### EXERCISE DETAILS
Using the entries below, restate word for word only the lines from the one with "Click the wide Download Summary bar" to the final line, leaving the pictures out.

[Saved data entries]
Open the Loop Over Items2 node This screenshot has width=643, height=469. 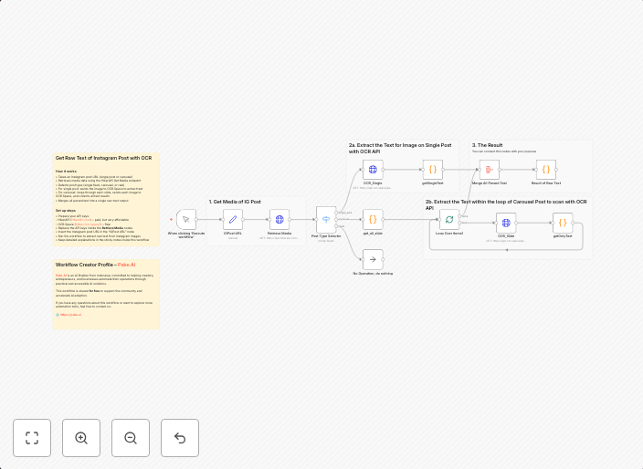[449, 219]
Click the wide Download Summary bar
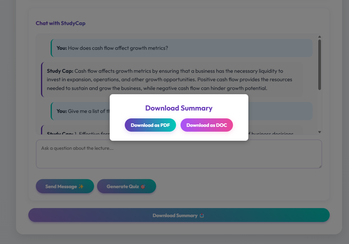The height and width of the screenshot is (244, 349). (179, 215)
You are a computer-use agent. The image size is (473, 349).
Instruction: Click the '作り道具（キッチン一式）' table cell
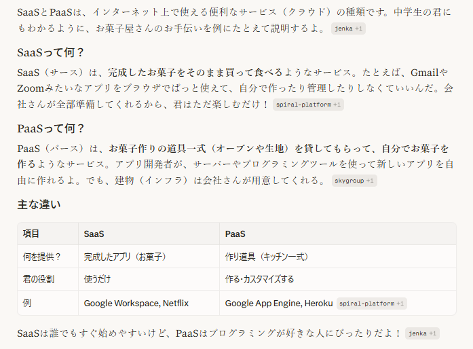337,257
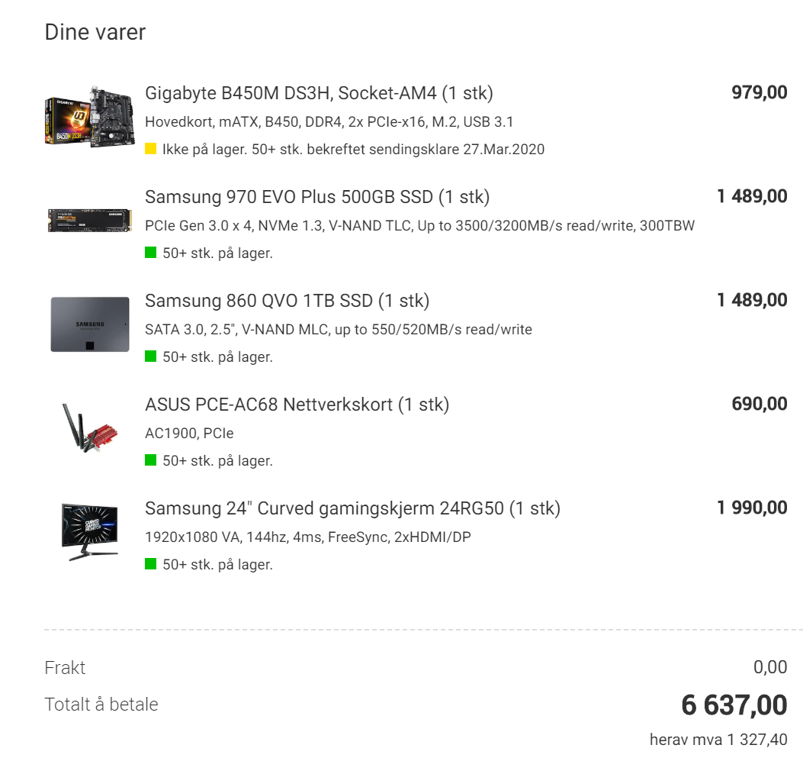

### ANSWER SPACE
Click the wide Download Summary bar
The height and width of the screenshot is (244, 349). (179, 215)
You are a computer-use agent. The image size is (473, 349).
Instruction: Click the '作り道具（キッチン一式）' table cell
337,257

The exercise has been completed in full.